Keeping your gut and its resident bacteria in tip-top shape is important business, but how can you keep on top of this very internal issue? Fart-detecting pills, obviously.
Scientists at RMIT University in Australia have recently developed an ingestible capsule that’s able to measure the different concentrations of gas in your gut. This information can then be wirelessly transmitted via a receiver device to a smartphone, allowing individuals to monitor the effect of their diet in real time.
The 26-millimeter-long capsules, about the size of a multivitamin pill, contains a bunch of electronic sensors that can detect levels of oxygen, hydrogen, and carbon dioxide. Levels of these gases, along with nitrogen and methane, in the gut have been shown to be useful in understanding if anything is wrong with your digestive system. They also give a fair indication of the state of the gut’s bacteria biome.

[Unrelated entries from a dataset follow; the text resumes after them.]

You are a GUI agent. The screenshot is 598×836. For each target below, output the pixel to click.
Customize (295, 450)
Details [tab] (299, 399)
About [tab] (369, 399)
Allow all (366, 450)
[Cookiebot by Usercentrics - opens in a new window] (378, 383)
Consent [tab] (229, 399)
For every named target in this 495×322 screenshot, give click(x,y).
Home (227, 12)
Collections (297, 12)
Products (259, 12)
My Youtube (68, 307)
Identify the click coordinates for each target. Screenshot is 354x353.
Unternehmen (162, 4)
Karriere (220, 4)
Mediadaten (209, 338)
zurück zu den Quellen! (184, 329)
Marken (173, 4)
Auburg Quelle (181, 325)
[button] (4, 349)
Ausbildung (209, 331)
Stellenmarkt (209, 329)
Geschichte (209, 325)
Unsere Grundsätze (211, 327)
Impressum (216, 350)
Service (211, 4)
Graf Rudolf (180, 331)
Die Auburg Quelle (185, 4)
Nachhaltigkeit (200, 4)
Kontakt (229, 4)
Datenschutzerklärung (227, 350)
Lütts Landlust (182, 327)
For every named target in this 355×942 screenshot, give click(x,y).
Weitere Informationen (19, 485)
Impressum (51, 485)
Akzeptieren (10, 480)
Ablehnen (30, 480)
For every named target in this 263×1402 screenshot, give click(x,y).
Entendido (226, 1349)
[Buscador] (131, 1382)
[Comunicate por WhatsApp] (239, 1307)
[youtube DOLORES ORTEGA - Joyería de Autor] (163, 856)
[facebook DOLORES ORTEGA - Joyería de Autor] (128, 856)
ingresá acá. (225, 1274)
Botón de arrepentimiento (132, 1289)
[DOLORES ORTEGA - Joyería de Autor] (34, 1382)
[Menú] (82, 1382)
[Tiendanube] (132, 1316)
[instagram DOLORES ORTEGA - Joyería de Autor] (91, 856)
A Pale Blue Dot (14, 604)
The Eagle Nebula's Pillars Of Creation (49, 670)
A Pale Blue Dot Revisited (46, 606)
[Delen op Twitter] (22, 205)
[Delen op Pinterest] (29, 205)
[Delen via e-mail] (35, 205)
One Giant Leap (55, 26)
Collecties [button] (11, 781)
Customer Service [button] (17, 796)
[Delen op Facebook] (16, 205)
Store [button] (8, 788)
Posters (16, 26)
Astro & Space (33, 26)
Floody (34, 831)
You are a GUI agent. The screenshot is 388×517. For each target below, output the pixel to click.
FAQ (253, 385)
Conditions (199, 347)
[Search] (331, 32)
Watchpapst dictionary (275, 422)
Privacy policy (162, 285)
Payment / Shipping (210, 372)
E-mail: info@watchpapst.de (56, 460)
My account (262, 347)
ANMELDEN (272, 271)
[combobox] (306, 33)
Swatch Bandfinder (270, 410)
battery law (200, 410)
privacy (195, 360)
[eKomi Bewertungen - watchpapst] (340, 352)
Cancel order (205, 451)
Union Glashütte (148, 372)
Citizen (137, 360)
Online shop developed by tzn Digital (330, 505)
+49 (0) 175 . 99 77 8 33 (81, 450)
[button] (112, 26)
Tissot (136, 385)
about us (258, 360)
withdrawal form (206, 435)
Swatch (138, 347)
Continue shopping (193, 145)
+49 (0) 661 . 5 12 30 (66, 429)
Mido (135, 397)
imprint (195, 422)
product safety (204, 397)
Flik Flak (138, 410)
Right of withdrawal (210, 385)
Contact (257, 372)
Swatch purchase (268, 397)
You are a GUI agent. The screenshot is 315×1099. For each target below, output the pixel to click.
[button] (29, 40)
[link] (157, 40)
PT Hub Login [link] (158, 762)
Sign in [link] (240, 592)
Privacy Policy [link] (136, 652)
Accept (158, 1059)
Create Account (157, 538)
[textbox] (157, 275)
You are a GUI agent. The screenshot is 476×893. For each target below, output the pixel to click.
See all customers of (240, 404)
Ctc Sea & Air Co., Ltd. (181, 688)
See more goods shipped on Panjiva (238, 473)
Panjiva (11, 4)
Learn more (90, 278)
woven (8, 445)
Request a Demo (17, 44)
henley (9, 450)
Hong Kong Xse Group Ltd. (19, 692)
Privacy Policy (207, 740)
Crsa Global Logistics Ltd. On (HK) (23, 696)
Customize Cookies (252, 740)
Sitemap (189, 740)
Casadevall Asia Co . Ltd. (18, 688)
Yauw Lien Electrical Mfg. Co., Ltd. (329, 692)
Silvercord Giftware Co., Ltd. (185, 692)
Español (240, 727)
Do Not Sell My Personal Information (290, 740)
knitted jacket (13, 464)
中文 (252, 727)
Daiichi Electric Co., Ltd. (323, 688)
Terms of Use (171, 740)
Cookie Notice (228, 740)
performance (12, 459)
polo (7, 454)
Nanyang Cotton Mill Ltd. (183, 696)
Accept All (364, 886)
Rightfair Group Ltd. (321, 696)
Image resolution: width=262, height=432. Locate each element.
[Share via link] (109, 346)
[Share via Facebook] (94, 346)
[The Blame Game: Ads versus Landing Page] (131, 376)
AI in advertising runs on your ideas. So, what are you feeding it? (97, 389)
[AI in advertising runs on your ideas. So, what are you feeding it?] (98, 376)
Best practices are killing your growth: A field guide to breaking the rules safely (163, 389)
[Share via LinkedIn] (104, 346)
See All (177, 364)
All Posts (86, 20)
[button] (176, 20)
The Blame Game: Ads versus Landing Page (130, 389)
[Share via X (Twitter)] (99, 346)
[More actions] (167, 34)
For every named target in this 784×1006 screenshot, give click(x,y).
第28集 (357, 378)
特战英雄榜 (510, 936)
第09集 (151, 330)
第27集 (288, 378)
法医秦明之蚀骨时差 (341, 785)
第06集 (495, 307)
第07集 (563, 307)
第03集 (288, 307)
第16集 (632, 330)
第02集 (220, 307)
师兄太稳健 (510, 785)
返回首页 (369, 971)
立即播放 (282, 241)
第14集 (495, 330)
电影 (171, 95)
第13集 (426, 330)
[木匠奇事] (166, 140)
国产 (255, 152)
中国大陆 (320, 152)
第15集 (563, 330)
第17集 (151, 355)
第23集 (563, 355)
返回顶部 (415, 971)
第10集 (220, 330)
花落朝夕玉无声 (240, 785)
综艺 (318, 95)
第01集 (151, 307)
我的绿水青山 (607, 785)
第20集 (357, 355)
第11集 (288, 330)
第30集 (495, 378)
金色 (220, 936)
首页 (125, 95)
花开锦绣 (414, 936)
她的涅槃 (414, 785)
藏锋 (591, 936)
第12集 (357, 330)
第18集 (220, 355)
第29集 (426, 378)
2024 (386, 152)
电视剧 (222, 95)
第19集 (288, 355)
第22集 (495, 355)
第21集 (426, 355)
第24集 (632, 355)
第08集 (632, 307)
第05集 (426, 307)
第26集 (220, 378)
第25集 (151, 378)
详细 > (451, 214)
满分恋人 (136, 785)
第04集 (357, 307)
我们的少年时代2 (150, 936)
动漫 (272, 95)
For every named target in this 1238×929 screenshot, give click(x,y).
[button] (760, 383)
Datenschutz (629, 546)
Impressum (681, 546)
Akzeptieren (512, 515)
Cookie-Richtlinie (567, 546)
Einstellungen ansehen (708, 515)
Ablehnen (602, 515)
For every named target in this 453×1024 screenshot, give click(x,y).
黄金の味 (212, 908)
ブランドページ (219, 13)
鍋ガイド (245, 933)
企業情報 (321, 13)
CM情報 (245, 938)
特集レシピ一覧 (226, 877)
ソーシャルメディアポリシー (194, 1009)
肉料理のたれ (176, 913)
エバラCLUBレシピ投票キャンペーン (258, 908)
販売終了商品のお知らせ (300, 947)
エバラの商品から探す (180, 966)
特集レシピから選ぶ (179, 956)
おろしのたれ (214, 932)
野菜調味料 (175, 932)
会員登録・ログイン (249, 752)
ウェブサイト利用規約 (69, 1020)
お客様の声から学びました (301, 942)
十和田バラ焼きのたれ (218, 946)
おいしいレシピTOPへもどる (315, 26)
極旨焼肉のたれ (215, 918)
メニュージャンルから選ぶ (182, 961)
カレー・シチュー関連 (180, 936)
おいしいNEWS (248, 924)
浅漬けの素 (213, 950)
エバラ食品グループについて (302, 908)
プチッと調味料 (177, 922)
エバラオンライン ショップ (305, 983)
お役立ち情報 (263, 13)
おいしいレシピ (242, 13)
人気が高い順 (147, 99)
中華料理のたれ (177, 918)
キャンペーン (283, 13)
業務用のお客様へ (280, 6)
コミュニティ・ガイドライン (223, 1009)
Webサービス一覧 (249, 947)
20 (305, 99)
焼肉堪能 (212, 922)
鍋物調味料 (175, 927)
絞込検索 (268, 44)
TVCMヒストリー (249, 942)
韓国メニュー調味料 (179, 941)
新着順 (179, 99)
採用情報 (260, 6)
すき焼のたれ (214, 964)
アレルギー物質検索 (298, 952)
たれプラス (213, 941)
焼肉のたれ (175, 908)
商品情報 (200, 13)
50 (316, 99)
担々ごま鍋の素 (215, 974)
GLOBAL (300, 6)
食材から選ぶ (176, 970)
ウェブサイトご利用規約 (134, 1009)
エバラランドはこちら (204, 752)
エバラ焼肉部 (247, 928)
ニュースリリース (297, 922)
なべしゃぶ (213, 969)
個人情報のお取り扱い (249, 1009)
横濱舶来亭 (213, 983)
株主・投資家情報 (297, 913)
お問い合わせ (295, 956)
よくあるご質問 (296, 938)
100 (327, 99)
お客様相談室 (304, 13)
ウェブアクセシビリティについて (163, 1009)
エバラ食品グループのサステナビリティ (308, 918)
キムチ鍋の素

“Just as body temperature is an indicator of general health, the concentration of gases produced by the microbiome is an indicator of gut health. More valuable still is an understanding of the gas concentration profile along the entire length of the gut,” Dr Benjamin Terry, an engineer who specializes in medical equipment, said in an accompanying editorial.
“For example, a healthy individual will have different gas concentrations in the stomach, small intestine and colon, and it is currently very difficult to accurately and noninvasively measure gut gas at specific locations.”
The pills were recently tested as part of a human clinical trial published in the journal Nature Electronics in which scientists compared the gut gas profile of people with a high-fiber diet to those on a low-fiber diet.
“Trials showed the presence of high concentrations of oxygen in the colon under an extremely high-fiber diet,” study leader Professor Kourosh Kalantar-Zadeh said in a statement. “This contradicts the old belief that the colon is always oxygen free. This new information could help us better understand how debilitating diseases like colon cancer occur.”
With the human trials showing some real potential, they are now hoping to commercialize the technology and receive approval from regulatory bodies. As co-inventor Dr Kyle Berean explained: “Our ingestible sensors offer a potential diagnostic tool for many disorders of the gut from food nutrient malabsorption to colon cancer. It is good news that a less invasive procedure will now be an option for so many people in the future.”